• _Dataset excerpts_

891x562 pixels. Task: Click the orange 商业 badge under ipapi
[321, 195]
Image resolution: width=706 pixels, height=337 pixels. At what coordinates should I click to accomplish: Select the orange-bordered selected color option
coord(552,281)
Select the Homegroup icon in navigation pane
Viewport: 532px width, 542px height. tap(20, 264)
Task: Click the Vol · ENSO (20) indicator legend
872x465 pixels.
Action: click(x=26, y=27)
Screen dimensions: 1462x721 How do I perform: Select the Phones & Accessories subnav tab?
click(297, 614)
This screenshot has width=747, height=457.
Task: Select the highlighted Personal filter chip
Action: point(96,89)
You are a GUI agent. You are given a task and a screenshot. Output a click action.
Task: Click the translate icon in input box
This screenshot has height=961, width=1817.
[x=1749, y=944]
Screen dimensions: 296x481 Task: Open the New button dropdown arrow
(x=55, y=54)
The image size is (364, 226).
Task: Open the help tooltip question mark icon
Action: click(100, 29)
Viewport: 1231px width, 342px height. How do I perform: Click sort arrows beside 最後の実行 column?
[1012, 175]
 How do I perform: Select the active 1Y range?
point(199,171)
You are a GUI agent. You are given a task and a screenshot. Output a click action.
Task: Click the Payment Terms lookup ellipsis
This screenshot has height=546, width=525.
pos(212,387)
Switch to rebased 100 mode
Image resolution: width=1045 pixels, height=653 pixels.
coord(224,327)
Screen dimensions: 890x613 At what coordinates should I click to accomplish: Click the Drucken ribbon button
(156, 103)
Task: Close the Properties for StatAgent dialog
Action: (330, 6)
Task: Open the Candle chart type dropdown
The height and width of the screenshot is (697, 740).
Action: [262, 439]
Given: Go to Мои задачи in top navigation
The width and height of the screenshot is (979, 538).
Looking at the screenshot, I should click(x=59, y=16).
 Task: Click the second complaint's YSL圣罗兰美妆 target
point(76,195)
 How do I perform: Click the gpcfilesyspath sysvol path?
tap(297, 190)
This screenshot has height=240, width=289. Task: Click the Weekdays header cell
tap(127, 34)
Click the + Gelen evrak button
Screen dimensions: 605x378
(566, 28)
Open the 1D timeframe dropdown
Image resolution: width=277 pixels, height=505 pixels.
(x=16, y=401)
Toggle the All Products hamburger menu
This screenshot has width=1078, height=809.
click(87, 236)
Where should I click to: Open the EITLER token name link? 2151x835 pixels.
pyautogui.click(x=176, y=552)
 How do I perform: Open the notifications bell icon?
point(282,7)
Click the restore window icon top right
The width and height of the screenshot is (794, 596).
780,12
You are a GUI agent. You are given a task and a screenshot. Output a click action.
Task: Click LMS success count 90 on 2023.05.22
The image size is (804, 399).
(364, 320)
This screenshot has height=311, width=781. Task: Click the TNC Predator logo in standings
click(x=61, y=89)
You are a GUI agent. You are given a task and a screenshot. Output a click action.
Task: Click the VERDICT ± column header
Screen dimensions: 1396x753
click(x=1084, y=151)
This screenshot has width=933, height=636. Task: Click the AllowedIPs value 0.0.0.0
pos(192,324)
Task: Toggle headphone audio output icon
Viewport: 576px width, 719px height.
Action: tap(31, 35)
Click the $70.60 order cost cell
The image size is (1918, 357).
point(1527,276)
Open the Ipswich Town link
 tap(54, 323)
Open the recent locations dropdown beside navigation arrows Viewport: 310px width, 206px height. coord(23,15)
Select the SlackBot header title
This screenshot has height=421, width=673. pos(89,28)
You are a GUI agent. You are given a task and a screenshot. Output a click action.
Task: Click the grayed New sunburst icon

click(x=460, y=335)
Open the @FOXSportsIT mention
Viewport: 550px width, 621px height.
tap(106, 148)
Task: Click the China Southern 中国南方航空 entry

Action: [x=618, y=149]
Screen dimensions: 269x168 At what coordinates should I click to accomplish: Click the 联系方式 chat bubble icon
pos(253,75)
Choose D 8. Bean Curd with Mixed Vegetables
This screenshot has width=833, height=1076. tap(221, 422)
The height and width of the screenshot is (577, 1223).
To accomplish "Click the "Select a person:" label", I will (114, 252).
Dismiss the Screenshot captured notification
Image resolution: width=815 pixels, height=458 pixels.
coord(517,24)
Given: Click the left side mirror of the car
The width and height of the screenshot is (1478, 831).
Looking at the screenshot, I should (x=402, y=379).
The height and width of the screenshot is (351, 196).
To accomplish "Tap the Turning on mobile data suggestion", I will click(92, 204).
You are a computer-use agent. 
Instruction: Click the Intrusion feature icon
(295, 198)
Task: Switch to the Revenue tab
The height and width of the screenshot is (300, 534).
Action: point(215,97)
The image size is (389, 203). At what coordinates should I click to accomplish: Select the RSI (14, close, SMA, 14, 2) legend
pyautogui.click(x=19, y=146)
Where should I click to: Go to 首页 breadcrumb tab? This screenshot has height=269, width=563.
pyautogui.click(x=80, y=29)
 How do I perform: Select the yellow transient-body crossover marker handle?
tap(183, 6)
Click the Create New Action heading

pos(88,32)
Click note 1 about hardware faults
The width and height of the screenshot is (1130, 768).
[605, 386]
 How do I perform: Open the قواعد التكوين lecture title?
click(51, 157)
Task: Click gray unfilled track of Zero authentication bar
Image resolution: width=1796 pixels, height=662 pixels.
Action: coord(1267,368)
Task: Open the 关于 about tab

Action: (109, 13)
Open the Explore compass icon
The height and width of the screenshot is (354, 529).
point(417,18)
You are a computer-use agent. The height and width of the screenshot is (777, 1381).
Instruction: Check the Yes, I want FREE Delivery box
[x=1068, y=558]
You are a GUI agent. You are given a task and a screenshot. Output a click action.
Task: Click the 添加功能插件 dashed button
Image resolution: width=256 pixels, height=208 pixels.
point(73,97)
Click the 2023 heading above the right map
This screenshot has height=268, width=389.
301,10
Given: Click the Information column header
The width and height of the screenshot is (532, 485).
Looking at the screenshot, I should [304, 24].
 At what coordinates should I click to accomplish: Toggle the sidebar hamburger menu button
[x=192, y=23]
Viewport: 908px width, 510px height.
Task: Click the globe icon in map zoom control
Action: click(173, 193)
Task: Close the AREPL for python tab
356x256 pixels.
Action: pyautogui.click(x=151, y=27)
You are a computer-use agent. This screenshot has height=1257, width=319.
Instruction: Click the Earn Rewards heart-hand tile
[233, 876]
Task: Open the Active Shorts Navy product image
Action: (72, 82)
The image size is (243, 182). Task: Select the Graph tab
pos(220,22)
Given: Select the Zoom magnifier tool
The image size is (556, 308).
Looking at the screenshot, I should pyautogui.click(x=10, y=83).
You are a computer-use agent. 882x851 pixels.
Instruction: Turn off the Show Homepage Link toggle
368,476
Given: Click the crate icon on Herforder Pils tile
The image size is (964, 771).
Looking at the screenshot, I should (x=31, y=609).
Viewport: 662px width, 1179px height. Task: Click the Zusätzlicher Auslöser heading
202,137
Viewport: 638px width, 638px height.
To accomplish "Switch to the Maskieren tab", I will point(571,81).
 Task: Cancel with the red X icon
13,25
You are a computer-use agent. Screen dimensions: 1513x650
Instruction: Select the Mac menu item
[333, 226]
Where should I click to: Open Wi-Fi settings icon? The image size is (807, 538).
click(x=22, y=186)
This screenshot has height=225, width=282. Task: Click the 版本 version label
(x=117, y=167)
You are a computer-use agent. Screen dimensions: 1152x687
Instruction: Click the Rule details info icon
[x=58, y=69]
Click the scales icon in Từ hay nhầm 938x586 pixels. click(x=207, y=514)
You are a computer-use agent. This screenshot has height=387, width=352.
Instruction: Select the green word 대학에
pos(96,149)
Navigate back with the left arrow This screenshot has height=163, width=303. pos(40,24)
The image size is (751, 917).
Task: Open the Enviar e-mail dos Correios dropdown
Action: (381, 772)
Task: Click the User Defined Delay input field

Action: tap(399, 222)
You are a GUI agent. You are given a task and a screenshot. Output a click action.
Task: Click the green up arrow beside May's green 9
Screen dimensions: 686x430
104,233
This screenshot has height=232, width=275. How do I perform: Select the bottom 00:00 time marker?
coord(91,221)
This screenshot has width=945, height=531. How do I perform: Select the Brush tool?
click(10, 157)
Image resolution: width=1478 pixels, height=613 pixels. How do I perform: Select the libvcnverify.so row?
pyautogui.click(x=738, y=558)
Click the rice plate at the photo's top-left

• _Exercise_
Above are some lines. Repeat exactly, and only, those from the line that has "Given: Select the Zoom magnifier tool" through the line that has "Given: Click the crate".

• _Task solution_
Given: Select the Zoom magnifier tool
The image size is (556, 308).
Looking at the screenshot, I should pyautogui.click(x=10, y=83).
You are a computer-use agent. 882x851 pixels.
Instruction: Turn off the Show Homepage Link toggle
368,476
Given: Click the crate icon on Herforder Pils tile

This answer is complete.